平成27年度 2級建築施工管理技士 学科試験 No.4 は、木構造における接合金物とその用途の組合せに関する問題です。
この問題では、4つの組合せのうち、最も不適当なものを選びます。
※ 問題文そのものは建設業振興基金が公開している公式PDFで確認できます。上記は、その記述で問われている論点を整理したものです。
| 選択肢 | 適否 | 解説 |
|---|---|---|
| 1 | ◯(適当) | ホールダウン金物—柱と基礎の接合 |
| 2 | ×(不適当) | 羽子板ボルトは横架材どうしの接合。柱と筋かいではない |
| 3 | ◯(適当) | 短ざく金物—胴差相互など上下材の接合 |
| 4 | ◯(適当) | ひねり金物—垂木と軒桁の接合 |
選択肢2は、羽子板ボルトを柱と筋かいの接合に用いる、という組合せにしています。
ところが、羽子板ボルトはそこには使わないんです。この金物は、梁と桁のように横に渡す材どうしをつなぎ止めるためのものです。
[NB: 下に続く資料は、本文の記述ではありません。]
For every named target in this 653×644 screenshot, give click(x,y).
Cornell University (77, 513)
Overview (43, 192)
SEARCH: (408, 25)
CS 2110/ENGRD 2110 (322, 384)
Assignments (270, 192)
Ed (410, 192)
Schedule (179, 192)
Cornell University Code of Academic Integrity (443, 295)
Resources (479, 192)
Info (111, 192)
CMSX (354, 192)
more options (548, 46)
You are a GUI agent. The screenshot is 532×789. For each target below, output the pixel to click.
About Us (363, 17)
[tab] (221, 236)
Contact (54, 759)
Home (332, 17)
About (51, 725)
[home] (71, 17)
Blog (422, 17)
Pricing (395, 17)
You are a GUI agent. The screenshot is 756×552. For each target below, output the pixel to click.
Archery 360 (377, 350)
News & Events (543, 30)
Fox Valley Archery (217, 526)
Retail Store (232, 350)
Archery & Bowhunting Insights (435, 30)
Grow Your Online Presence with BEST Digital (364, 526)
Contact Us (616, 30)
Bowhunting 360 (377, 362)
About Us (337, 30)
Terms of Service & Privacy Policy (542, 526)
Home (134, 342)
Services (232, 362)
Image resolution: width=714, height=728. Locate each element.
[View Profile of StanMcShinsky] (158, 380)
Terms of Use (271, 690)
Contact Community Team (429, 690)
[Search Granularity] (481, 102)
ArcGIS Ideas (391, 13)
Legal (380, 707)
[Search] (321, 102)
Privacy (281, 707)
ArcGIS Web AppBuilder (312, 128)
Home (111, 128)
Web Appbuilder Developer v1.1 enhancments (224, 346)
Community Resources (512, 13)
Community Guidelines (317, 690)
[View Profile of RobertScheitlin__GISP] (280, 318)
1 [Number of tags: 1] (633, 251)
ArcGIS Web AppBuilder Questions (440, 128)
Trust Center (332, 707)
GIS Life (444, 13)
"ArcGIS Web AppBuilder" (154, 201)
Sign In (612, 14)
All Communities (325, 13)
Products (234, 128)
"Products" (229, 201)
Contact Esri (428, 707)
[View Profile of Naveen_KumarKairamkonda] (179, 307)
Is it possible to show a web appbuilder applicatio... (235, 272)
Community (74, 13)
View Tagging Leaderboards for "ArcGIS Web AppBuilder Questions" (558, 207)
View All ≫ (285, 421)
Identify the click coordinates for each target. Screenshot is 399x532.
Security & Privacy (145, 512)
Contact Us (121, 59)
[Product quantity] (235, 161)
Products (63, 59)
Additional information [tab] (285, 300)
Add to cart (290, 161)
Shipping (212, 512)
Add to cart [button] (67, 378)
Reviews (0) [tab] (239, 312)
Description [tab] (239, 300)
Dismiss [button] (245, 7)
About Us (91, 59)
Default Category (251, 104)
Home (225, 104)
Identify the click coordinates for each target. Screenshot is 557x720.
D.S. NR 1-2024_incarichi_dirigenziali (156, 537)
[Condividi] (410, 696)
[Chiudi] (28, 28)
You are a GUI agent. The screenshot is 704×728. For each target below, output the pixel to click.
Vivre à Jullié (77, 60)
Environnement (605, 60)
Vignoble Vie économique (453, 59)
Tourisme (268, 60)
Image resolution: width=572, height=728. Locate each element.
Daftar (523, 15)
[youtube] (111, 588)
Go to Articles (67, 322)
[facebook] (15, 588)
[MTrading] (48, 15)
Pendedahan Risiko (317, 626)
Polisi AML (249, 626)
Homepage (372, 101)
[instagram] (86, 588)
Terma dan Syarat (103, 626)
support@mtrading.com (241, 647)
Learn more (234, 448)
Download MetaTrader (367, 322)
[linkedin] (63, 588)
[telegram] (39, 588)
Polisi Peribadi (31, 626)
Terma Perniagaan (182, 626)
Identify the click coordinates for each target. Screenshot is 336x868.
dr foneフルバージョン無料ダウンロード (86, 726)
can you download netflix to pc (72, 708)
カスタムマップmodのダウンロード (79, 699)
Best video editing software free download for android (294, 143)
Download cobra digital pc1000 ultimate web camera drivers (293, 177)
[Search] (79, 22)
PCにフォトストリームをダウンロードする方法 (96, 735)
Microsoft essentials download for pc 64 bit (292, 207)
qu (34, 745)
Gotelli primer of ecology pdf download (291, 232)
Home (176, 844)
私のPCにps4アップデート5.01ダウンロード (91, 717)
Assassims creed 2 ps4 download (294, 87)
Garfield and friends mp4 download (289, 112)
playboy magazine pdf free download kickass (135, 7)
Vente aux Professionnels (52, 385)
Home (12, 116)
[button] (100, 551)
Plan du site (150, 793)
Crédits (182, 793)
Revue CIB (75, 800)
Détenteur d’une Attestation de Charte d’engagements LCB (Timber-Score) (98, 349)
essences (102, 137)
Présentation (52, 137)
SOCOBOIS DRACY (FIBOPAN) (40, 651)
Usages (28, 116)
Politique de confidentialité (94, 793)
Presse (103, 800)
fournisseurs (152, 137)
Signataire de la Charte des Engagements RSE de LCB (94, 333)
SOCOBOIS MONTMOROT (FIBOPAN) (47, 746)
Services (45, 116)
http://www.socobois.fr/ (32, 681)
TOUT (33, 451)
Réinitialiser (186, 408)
羽子板の形をした平たい鋼板にボルトがついていて、横架材が地震や風で抜け出さないように引き寄せます。
では柱と筋かいはどうするのかというと、筋かいプレートなど専用の金物で留めるわけです。
たとえば梁が桁に乗りかかる仕口では、羽子板ボルトを締めて材が外れないようにします。柱まわりとは役割が違うんです。
ザックリ言えば、羽子板ボルトは横材どうしをつなぐ金物で、柱と筋かい用ではない、ということです。
羽子板ボルトは、おもにどの部材どうしの接合に用いるか。
梁と桁など横架材どうしの接合に用います。横材が抜け出すのを防ぐ金物です。柱と筋かいの接合という組合せは不適当です。
出典
※ この記事の確認日:2026年6月
正解:選択肢2(これが最も不適当な組合せ)
金物は名前と使い場所をセットで覚えないと、どこに使うか混ざりやすいところですね。
選択肢2は羽子板ボルトを柱と筋かいの接合としていますが違います。羽子板ボルトは梁と桁など横架材どうしの接合に使うんです。